Start of Block
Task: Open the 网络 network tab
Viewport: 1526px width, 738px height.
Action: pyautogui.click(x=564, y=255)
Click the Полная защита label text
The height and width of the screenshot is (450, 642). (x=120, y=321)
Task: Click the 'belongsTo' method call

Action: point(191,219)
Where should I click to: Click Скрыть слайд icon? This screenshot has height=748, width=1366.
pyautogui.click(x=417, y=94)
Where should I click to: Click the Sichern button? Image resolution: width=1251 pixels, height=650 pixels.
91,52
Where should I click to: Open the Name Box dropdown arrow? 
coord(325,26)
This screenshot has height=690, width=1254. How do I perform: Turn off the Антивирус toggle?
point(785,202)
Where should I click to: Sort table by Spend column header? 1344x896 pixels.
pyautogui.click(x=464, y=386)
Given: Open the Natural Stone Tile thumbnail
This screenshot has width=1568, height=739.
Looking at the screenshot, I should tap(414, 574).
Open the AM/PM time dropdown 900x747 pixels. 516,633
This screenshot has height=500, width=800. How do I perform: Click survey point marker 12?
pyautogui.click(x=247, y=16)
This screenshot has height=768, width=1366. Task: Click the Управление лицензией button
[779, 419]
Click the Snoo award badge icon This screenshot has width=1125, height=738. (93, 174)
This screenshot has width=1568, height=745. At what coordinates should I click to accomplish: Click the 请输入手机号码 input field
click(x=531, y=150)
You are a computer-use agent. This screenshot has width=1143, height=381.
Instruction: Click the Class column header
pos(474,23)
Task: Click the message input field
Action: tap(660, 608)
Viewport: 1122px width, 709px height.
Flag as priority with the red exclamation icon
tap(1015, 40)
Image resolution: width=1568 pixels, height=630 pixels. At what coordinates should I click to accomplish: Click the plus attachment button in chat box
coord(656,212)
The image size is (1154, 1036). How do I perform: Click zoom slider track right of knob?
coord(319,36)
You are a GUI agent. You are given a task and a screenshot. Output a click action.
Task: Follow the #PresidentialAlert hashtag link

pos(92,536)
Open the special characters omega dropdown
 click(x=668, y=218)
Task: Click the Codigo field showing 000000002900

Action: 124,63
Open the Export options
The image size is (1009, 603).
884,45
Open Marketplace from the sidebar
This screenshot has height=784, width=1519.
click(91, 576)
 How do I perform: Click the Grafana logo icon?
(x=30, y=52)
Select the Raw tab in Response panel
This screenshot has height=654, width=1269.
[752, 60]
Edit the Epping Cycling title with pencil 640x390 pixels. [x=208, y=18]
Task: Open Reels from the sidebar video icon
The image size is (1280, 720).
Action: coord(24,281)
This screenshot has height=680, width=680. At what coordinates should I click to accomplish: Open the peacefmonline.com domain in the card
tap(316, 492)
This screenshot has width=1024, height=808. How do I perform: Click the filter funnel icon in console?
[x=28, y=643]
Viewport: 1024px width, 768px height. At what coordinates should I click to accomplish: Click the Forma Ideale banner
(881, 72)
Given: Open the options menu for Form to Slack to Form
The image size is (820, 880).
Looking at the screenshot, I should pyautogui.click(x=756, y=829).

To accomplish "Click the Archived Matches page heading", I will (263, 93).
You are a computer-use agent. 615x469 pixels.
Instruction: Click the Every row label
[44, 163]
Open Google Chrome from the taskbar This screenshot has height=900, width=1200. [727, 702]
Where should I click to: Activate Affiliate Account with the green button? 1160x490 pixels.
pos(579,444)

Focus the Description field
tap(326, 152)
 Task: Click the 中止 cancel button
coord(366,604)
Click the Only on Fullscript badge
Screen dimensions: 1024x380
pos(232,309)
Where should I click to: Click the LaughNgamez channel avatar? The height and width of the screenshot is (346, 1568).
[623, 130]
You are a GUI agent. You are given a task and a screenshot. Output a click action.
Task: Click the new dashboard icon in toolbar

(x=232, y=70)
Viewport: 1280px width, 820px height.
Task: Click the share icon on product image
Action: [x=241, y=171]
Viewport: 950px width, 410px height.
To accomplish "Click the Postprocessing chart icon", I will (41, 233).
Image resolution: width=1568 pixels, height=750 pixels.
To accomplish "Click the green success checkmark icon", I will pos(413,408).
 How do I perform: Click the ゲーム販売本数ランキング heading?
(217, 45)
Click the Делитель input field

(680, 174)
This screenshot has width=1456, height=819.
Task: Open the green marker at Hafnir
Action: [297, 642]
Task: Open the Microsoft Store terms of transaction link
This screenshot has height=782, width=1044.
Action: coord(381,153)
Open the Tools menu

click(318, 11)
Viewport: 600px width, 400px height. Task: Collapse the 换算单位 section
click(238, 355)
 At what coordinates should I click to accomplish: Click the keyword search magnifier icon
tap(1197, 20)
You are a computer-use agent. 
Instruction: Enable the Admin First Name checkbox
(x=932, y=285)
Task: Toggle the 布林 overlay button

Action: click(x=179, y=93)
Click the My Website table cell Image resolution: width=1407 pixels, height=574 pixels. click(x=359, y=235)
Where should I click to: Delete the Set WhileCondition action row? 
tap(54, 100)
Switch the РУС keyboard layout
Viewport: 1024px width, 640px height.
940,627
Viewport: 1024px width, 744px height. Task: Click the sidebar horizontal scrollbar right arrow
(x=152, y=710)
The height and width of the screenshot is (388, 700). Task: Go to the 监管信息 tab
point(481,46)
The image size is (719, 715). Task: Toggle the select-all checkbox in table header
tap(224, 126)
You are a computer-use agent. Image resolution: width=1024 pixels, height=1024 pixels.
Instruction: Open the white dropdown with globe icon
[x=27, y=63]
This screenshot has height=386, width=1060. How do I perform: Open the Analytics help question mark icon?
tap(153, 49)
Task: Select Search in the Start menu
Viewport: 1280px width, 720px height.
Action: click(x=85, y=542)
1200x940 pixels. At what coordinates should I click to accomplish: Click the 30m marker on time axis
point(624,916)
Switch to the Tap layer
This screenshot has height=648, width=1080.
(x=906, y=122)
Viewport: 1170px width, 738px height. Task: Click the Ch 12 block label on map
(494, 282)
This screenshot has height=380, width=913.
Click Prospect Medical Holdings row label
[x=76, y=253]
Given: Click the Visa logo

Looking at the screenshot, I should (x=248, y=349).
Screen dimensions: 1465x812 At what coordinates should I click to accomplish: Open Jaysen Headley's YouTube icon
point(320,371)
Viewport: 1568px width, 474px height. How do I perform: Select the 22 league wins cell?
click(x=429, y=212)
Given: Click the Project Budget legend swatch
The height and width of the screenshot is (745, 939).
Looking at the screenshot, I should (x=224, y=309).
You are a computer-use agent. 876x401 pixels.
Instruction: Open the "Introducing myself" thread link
End of Block
Every record must be returned exactly.

§ Response area
Task: Open the 网络 network tab
Viewport: 1526px width, 738px height.
Action: pyautogui.click(x=564, y=255)
Click the Полная защита label text
The height and width of the screenshot is (450, 642). (x=120, y=321)
Task: Click the 'belongsTo' method call

Action: point(191,219)
Where should I click to: Click Скрыть слайд icon? This screenshot has height=748, width=1366.
pyautogui.click(x=417, y=94)
Where should I click to: Click the Sichern button? Image resolution: width=1251 pixels, height=650 pixels.
91,52
Where should I click to: Open the Name Box dropdown arrow? 
coord(325,26)
This screenshot has height=690, width=1254. How do I perform: Turn off the Антивирус toggle?
point(785,202)
Where should I click to: Sort table by Spend column header? 1344x896 pixels.
pyautogui.click(x=464, y=386)
Given: Open the Natural Stone Tile thumbnail
This screenshot has width=1568, height=739.
Looking at the screenshot, I should tap(414, 574).
Open the AM/PM time dropdown 900x747 pixels. 516,633
This screenshot has height=500, width=800. How do I perform: Click survey point marker 12?
pyautogui.click(x=247, y=16)
This screenshot has height=768, width=1366. Task: Click the Управление лицензией button
[779, 419]
Click the Snoo award badge icon This screenshot has width=1125, height=738. (93, 174)
This screenshot has width=1568, height=745. At what coordinates should I click to accomplish: Click the 请输入手机号码 input field
click(x=531, y=150)
You are a computer-use agent. This screenshot has width=1143, height=381.
Instruction: Click the Class column header
pos(474,23)
Task: Click the message input field
Action: tap(660, 608)
Viewport: 1122px width, 709px height.
Flag as priority with the red exclamation icon
tap(1015, 40)
Image resolution: width=1568 pixels, height=630 pixels. At what coordinates should I click to accomplish: Click the plus attachment button in chat box
coord(656,212)
The image size is (1154, 1036). How do I perform: Click zoom slider track right of knob?
coord(319,36)
You are a GUI agent. You are given a task and a screenshot. Output a click action.
Task: Follow the #PresidentialAlert hashtag link

pos(92,536)
Open the special characters omega dropdown
 click(x=668, y=218)
Task: Click the Codigo field showing 000000002900

Action: 124,63
Open the Export options
The image size is (1009, 603).
884,45
Open Marketplace from the sidebar
This screenshot has height=784, width=1519.
click(91, 576)
 How do I perform: Click the Grafana logo icon?
(x=30, y=52)
Select the Raw tab in Response panel
This screenshot has height=654, width=1269.
[752, 60]
Edit the Epping Cycling title with pencil 640x390 pixels. [x=208, y=18]
Task: Open Reels from the sidebar video icon
The image size is (1280, 720).
Action: coord(24,281)
This screenshot has height=680, width=680. At what coordinates should I click to accomplish: Open the peacefmonline.com domain in the card
tap(316, 492)
This screenshot has width=1024, height=808. How do I perform: Click the filter funnel icon in console?
[x=28, y=643]
Viewport: 1024px width, 768px height. At what coordinates should I click to accomplish: Click the Forma Ideale banner
(881, 72)
Given: Open the options menu for Form to Slack to Form
The image size is (820, 880).
Looking at the screenshot, I should pyautogui.click(x=756, y=829).

To accomplish "Click the Archived Matches page heading", I will (263, 93).
You are a computer-use agent. 615x469 pixels.
Instruction: Click the Every row label
[44, 163]
Open Google Chrome from the taskbar This screenshot has height=900, width=1200. [727, 702]
Where should I click to: Activate Affiliate Account with the green button? 1160x490 pixels.
pos(579,444)

Focus the Description field
tap(326, 152)
 Task: Click the 中止 cancel button
coord(366,604)
Click the Only on Fullscript badge
Screen dimensions: 1024x380
pos(232,309)
Where should I click to: Click the LaughNgamez channel avatar? The height and width of the screenshot is (346, 1568).
[623, 130]
You are a GUI agent. You are given a task and a screenshot. Output a click action.
Task: Click the new dashboard icon in toolbar

(x=232, y=70)
Viewport: 1280px width, 820px height.
Task: Click the share icon on product image
Action: [x=241, y=171]
Viewport: 950px width, 410px height.
To accomplish "Click the Postprocessing chart icon", I will (41, 233).
Image resolution: width=1568 pixels, height=750 pixels.
To accomplish "Click the green success checkmark icon", I will pos(413,408).
 How do I perform: Click the ゲーム販売本数ランキング heading?
(217, 45)
Click the Делитель input field

(680, 174)
This screenshot has width=1456, height=819.
Task: Open the green marker at Hafnir
Action: [297, 642]
Task: Open the Microsoft Store terms of transaction link
This screenshot has height=782, width=1044.
Action: coord(381,153)
Open the Tools menu

click(318, 11)
Viewport: 600px width, 400px height. Task: Collapse the 换算单位 section
click(238, 355)
 At what coordinates should I click to accomplish: Click the keyword search magnifier icon
tap(1197, 20)
You are a computer-use agent. 
Instruction: Enable the Admin First Name checkbox
(x=932, y=285)
Task: Toggle the 布林 overlay button

Action: click(x=179, y=93)
Click the My Website table cell Image resolution: width=1407 pixels, height=574 pixels. click(x=359, y=235)
Where should I click to: Delete the Set WhileCondition action row? 
tap(54, 100)
Switch the РУС keyboard layout
Viewport: 1024px width, 640px height.
940,627
Viewport: 1024px width, 744px height. Task: Click the sidebar horizontal scrollbar right arrow
(x=152, y=710)
The height and width of the screenshot is (388, 700). Task: Go to the 监管信息 tab
point(481,46)
The image size is (719, 715). Task: Toggle the select-all checkbox in table header
tap(224, 126)
You are a computer-use agent. Image resolution: width=1024 pixels, height=1024 pixels.
Instruction: Open the white dropdown with globe icon
[x=27, y=63]
This screenshot has height=386, width=1060. How do I perform: Open the Analytics help question mark icon?
tap(153, 49)
Task: Select Search in the Start menu
Viewport: 1280px width, 720px height.
Action: click(x=85, y=542)
1200x940 pixels. At what coordinates should I click to accomplish: Click the 30m marker on time axis
point(624,916)
Switch to the Tap layer
This screenshot has height=648, width=1080.
(x=906, y=122)
Viewport: 1170px width, 738px height. Task: Click the Ch 12 block label on map
(494, 282)
This screenshot has height=380, width=913.
Click Prospect Medical Holdings row label
[x=76, y=253]
Given: Click the Visa logo

Looking at the screenshot, I should (x=248, y=349).
Screen dimensions: 1465x812 At what coordinates should I click to accomplish: Open Jaysen Headley's YouTube icon
point(320,371)
Viewport: 1568px width, 474px height. How do I perform: Select the 22 league wins cell?
click(x=429, y=212)
Given: Click the Project Budget legend swatch
The height and width of the screenshot is (745, 939).
Looking at the screenshot, I should (x=224, y=309).
You are a computer-use agent. 876x401 pixels.
Instruction: Open the "Introducing myself" thread link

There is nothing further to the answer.